▶ _REQUIRED WORK_:
Rewrite the data below, replacing every "Where should I click to" with "Which spot should I click to" and leaving everything else unchanged.

▶ _Data listing_:
══════════════════════════════

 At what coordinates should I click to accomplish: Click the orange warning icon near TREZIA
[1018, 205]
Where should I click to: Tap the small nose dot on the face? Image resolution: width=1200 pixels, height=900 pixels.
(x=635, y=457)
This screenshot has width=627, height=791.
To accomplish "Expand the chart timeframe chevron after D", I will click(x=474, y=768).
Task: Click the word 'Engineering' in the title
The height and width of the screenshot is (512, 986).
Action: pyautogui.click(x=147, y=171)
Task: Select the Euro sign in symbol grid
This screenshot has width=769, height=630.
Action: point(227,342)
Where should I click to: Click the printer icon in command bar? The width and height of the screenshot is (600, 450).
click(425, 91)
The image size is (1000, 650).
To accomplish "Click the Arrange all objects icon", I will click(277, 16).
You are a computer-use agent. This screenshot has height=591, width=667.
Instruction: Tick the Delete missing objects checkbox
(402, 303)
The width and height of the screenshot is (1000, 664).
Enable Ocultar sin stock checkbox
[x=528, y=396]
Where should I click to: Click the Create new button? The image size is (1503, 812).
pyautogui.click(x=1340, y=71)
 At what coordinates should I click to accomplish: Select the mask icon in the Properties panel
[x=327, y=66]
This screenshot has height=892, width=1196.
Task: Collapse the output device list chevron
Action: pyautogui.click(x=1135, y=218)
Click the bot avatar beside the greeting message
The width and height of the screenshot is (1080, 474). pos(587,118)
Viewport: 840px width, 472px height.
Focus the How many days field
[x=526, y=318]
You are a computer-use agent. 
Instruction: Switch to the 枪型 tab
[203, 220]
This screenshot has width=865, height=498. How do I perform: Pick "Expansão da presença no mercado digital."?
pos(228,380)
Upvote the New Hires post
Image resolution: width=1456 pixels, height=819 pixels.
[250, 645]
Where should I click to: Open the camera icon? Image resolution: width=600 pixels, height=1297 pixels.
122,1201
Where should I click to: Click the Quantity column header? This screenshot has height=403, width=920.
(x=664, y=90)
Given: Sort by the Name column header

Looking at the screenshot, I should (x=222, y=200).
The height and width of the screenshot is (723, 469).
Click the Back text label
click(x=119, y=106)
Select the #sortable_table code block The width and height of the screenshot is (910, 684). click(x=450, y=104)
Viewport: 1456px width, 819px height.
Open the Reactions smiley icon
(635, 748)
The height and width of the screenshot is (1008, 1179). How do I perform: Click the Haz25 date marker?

══════════════════════════════

▶ _WRITTEN RESPONSE_:
 At what coordinates should I click to accomplish: Click the orange warning icon near TREZIA
[1018, 205]
Which spot should I click to: Tap the small nose dot on the face? Image resolution: width=1200 pixels, height=900 pixels.
(x=635, y=457)
This screenshot has width=627, height=791.
To accomplish "Expand the chart timeframe chevron after D", I will click(x=474, y=768).
Task: Click the word 'Engineering' in the title
The height and width of the screenshot is (512, 986).
Action: pyautogui.click(x=147, y=171)
Task: Select the Euro sign in symbol grid
This screenshot has width=769, height=630.
Action: point(227,342)
Which spot should I click to: Click the printer icon in command bar? The width and height of the screenshot is (600, 450).
click(425, 91)
The image size is (1000, 650).
To accomplish "Click the Arrange all objects icon", I will click(277, 16).
You are a computer-use agent. This screenshot has height=591, width=667.
Instruction: Tick the Delete missing objects checkbox
(402, 303)
The width and height of the screenshot is (1000, 664).
Enable Ocultar sin stock checkbox
[x=528, y=396]
Which spot should I click to: Click the Create new button? The image size is (1503, 812).
pyautogui.click(x=1340, y=71)
 At what coordinates should I click to accomplish: Select the mask icon in the Properties panel
[x=327, y=66]
This screenshot has height=892, width=1196.
Task: Collapse the output device list chevron
Action: pyautogui.click(x=1135, y=218)
Click the bot avatar beside the greeting message
The width and height of the screenshot is (1080, 474). pos(587,118)
Viewport: 840px width, 472px height.
Focus the How many days field
[x=526, y=318]
You are a computer-use agent. 
Instruction: Switch to the 枪型 tab
[203, 220]
This screenshot has width=865, height=498. How do I perform: Pick "Expansão da presença no mercado digital."?
pos(228,380)
Upvote the New Hires post
Image resolution: width=1456 pixels, height=819 pixels.
[250, 645]
Which spot should I click to: Open the camera icon? Image resolution: width=600 pixels, height=1297 pixels.
122,1201
Which spot should I click to: Click the Quantity column header? This screenshot has height=403, width=920.
(x=664, y=90)
Given: Sort by the Name column header

Looking at the screenshot, I should (x=222, y=200).
The height and width of the screenshot is (723, 469).
Click the Back text label
click(x=119, y=106)
Select the #sortable_table code block The width and height of the screenshot is (910, 684). click(x=450, y=104)
Viewport: 1456px width, 819px height.
Open the Reactions smiley icon
(635, 748)
The height and width of the screenshot is (1008, 1179). How do I perform: Click the Haz25 date marker?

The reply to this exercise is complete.